Red’s entire life gets destroyed because of the whim of some random arsehole he’s never met. He gets revenge, but beyond the moment he achieves it, what’s the point? It’s over-complicated masturbation. Afterward, you see him driving away, hallucinating Mandy in the passenger’s seat while he beams like a lunatic through a mask of other people’s blood.

I guess, like, what can you take away from a story like that that isn’t super hackneyed or cliched? Crappy, faux-ironic ‘80s pastiche movies might try to add some kind of punctuation mark to all of that, but I think you’re just clutching at straws at that point.

Gita: The best thing I will say about this is that Mandy kind of understands that it’s empty.
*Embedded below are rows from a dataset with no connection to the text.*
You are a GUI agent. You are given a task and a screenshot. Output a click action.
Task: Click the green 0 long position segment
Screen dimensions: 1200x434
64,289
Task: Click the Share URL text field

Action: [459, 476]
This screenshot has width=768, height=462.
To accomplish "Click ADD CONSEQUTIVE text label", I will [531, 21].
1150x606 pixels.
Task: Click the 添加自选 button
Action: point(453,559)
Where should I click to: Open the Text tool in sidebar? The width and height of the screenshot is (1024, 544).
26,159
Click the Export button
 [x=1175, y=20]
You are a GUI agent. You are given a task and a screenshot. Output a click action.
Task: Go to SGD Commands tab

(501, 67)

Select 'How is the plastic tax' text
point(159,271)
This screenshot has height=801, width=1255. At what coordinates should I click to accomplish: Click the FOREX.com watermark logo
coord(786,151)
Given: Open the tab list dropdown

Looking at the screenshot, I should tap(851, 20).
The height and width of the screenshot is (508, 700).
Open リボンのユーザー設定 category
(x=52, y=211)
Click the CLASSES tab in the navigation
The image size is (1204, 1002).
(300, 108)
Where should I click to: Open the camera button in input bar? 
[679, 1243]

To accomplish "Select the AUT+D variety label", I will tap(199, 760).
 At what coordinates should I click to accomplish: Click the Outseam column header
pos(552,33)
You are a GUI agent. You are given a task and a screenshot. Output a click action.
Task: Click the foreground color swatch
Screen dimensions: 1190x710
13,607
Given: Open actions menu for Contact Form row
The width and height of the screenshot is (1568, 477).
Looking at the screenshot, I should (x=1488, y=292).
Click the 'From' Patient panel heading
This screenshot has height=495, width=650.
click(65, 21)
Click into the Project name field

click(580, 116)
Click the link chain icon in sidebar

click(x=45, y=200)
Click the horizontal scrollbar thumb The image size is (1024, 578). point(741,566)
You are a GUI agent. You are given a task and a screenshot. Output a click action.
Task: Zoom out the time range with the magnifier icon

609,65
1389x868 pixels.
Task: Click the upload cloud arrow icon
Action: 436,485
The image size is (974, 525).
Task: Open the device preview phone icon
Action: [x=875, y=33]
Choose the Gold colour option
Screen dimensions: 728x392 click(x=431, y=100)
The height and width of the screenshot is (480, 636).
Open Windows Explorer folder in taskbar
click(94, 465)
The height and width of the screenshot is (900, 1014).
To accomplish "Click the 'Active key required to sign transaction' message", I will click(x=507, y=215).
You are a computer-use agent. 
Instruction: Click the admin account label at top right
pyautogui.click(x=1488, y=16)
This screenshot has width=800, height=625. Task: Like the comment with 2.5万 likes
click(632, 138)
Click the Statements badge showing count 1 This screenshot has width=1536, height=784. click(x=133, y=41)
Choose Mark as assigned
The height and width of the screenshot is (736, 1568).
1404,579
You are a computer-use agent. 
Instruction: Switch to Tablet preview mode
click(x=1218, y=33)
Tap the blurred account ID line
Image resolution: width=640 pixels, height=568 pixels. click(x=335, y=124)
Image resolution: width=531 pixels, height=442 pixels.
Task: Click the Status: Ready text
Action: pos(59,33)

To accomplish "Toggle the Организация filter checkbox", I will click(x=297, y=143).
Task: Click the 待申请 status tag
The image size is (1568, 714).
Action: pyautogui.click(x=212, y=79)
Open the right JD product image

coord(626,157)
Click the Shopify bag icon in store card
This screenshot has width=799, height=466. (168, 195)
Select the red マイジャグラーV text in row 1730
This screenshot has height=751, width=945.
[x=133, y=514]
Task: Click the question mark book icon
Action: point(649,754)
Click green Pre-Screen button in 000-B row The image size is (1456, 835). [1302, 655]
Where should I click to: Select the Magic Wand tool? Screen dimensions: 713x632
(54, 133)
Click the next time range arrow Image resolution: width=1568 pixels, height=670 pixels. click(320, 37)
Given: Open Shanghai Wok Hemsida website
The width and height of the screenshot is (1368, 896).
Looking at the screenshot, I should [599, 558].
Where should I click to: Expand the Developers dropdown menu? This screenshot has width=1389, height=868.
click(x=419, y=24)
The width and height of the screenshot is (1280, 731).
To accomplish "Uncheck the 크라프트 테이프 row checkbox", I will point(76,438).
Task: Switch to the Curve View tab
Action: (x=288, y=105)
As you said, the plot revolves around meaninglessness at its core, and it ends on an image bereft of any life at all besides Cage.

The most I will give it is that it implies that Cage has lost his humanity—by the end he’s speaking in the same distorted voice as the biker demons, and he’s gained superhuman strength. It wanted to transport you to another world, and for a while, it did that. That’s fine for the most part. But it’s also what’s stopping me from calling this movie Great instead of Good.

Nathan: Absolutely. In conclusion: I give this movie seven Cheddar Goblins out of ten.

Gita: The pure absurdity of the fake in-universe Cheddar Goblin advertisement is beautiful to me. I will never forget the image of a goblin puppet vomiting mac and cheese on the heads of children. If nothing else, Mandy gave me that.